Increased PCOS might result in early pregnancy loss, gestational diabetes, and pregnancy-induced hypertension. Women with PCOS undergoing IVF in any fertility clinic should be counseled prior to starting the treatment, and be aware of factors including

  • availability, cost, and convenience 
  • Increased risk of ovarian hyperstimulation syndrome
  • Methods to decrease the risk of ovarian hyperstimulation. 

Ovarian Failure

5% of total ovulation disorder is caused by ovarian failure. Ovarian failure is a condition in which the ovaries stop working and menstrual periods stop before age 40. Women possess a finite number of oocytes, a cell in an ovary that may undergo meiotic division to form an ovum, that gradually declines to result in critically low levels in the mid to late 40s leading to clinical menopause by the early 50s. 

 Early depletion of ovarian function before the age of 40 is defined as premature ovarian insufficiency or failure (POI or POF ). Signs and symptoms of primary ovarian insufficiency include irregular or skipped periods, night sweats, vaginal dryness, dry eyes, decreased sexual desire, and difficulty getting pregnant.

Age, family history, and ovarian surgery involve in increasing the risk of primary ovarian insufficiency. POF is a condition characterized by amenorrhea and elevated serum gonadotropin levels (FSH & LH ) in women younger than 40 years. Secondary ovarian insufficiency occurs due to eating disorders, extreme physical exercise, pituitary, and hypothalamic tumors, and more.

Women with POI/POF should be well-educated about the nature of their disease and the treatment methods and technologies. Knowing the disease and understanding the problems helps the patient in coping up with the situation much better. Ovarian failure is a challenging issue as women are delaying having families and this should be handled well physically and psychologically by reputed doctors. IVF-specialized doctors can sit with you and explain the cons of your situation and find the best suitable solution for you. 

The basic goal for anovulation caused by ovulation disorders is to observe, diagnose and treat the cause. Depending on the type of anovulation different drugs are employed which have to be consumed only after the prescription of the specialist. Later, even if the medical treatment fails, laparoscopic ovarian drilling is the next recommended option which is being done along with the tuboperitoneal assessment.

Kokoori IVF clinic recommends on behalf of the IVF doctors. 
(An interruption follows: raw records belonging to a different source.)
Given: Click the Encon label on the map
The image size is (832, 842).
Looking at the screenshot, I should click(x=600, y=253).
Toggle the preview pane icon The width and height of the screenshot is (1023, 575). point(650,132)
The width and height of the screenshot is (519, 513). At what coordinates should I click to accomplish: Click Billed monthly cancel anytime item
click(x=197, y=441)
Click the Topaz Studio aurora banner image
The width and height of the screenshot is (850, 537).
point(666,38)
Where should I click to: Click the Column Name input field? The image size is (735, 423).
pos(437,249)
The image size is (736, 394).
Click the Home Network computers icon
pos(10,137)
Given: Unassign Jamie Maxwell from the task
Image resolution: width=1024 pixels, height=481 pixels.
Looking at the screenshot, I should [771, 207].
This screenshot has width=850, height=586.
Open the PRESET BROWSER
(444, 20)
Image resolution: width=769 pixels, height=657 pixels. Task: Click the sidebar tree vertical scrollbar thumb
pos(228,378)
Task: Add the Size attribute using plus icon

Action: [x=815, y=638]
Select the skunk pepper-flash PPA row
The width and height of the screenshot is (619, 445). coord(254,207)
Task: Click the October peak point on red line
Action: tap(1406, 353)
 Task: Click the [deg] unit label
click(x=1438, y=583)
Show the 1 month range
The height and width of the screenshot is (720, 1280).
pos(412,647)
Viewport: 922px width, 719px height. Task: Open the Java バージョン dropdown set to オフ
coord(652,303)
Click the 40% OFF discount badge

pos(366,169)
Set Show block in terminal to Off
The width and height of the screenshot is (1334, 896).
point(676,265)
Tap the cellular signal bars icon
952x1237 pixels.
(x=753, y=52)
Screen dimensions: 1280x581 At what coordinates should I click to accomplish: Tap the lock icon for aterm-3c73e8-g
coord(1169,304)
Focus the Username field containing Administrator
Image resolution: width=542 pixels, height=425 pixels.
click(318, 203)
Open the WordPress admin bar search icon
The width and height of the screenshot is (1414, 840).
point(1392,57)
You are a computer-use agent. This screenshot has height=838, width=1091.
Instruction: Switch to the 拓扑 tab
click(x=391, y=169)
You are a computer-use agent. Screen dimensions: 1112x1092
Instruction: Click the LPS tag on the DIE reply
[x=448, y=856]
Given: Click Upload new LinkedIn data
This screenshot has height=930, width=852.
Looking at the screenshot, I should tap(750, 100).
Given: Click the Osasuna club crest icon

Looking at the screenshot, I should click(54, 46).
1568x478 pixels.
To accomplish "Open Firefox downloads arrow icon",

A structured approach must be guaranteed for anovulatory infertility treatment starting off from low-cost interventions to higher resources. Inadvertent and aggressive Laparoscopic Ovarian drilling (LOD) is associated with the risk of ovarian tissue damage. those with extensive skills in laparoscopic surgery only are supposed to do this procedure. Fertility consultants and laparoscopic surgeons at KOKOORI clinic are well experienced in these procedures. 

The ovulation methods should be selected considering many factors such as the cause of anovulation, costs, risks & complications associated with the methods, drug availability, or accessibility of the patient.